Posted: June 21st, 2022

How Media & Entertainment Industry Are Leveraging Cloud Computing

Media and entertainment customers face industry-wide transformation, with companies reinventing how they create content, optimise media supply chains, and compete for audience attention across streaming, broadcast, and direct-to-consumer platforms. Like many people when first introduced to the idea of cloud computing, the media and entertainment industry has been hesitant because of concerns over privacy and security. However, in this section, we look at how the advantages of using cloud computing are helping the M&E industry.

(1) Agility, Speed and Continuous Expansion: Agility, Speedier Time to Market, and Continuous Expansion of Content are important in the M&E industries. To stay competitive, content creators in the M&E sector are under pressure to produce and (or) distribute original content more frequently and faster.
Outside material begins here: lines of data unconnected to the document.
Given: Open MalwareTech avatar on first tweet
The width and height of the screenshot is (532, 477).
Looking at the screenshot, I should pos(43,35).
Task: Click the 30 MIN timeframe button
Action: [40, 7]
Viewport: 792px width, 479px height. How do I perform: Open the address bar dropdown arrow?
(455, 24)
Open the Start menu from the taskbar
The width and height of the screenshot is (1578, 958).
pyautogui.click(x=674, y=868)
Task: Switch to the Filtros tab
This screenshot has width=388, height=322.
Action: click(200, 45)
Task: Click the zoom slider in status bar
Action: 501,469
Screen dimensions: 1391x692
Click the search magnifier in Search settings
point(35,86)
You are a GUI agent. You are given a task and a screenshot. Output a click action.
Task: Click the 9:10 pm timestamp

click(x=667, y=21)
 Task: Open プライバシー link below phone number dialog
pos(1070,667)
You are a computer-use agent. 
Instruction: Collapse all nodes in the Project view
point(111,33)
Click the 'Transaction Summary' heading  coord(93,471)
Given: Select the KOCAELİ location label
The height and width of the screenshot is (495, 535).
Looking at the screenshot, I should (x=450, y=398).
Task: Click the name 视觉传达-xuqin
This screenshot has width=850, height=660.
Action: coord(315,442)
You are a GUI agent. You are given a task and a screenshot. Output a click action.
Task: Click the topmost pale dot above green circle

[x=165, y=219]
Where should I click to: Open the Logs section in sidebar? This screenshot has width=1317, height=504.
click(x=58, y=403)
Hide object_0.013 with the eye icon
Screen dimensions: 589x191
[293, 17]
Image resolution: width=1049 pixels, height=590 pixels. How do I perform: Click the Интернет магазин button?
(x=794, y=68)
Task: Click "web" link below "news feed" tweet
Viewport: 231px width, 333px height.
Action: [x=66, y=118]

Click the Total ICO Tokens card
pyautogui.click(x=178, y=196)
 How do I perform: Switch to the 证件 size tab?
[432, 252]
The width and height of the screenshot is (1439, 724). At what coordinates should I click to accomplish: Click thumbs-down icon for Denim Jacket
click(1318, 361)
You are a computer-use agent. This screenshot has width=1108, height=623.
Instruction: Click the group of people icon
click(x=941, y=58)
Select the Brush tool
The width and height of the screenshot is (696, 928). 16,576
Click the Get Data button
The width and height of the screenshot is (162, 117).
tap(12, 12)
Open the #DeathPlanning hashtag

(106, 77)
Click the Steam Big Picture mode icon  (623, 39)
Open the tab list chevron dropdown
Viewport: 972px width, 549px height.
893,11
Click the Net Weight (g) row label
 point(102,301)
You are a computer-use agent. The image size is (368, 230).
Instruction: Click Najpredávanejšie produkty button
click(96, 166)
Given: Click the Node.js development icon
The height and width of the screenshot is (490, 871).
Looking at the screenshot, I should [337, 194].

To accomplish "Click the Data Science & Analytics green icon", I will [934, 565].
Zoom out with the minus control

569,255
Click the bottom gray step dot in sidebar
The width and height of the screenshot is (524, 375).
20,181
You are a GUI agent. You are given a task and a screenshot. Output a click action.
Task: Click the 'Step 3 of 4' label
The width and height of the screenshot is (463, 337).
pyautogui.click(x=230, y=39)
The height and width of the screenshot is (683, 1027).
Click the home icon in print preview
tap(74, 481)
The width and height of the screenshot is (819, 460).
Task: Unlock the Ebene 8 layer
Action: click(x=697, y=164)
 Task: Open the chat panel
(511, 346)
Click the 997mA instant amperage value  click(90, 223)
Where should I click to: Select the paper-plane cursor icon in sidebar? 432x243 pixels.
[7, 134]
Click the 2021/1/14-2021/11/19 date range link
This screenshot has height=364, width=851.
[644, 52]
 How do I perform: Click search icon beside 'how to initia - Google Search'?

Without the cloud, it would be almost impossible to store, manage, and deliver these huge quantities of digital content in an agile, dynamic and cost-effective manner.

(2) Scalability And Flexibility: Today’s consumers of media and entertainment content expect flexibility and choices. In addition, consumer demand is unpredictable, with spikes and surges in viewership that has to be dealt with in real-time. The on-demand characteristics of cloud computing provide the levels of scalability and flexibility that the M&E sector needs to cost-effectively meet volatile demand, automatically spinning servers up and down as demand ebbs and flows.

(3) Cost-Effective: Cloud computing in the media and entertainment industry offers opportunities to contain technology and storage costs to balance the rising costs in other areas. By shifting from a CAPEX model to the cloud’s OPEX model, for example, M&E companies can reduce their sunk costs in storage and delivery technologies and infrastructures. Also, using the different tiers of cloud storage SLAs for their hot vs. cold digital assets can reduce storage costs considerably for M&E companies.

(4) High Production Performance, Minimal Downtime: High streaming performance, with minimal delays and downtime, is critical both in terms of user experience as well as advertiser expectations. A six-second delay in streaming an ad for a hit show, for example, can cost a media company hundreds of thousands of dollars that they have to give back to the advertiser. The cloud provides ample opportunities for dispersed and redundant architectures that support high availability and high-performance SLAs, such as multi-region, multi-cloud, and hybrid deployments.

(5) Improved Collaboration: One of the biggest advantages for people working in media and entertainment is to use cloud computing to collaborate within companies or with creative talent across the world. The cloud opens up doors to hand off projects to other creators to expand collaborative efforts. Current advancements can even allow real-time collaboration to work with colleagues across different cities on the same project frame-by-frame with full compositing and visual integration.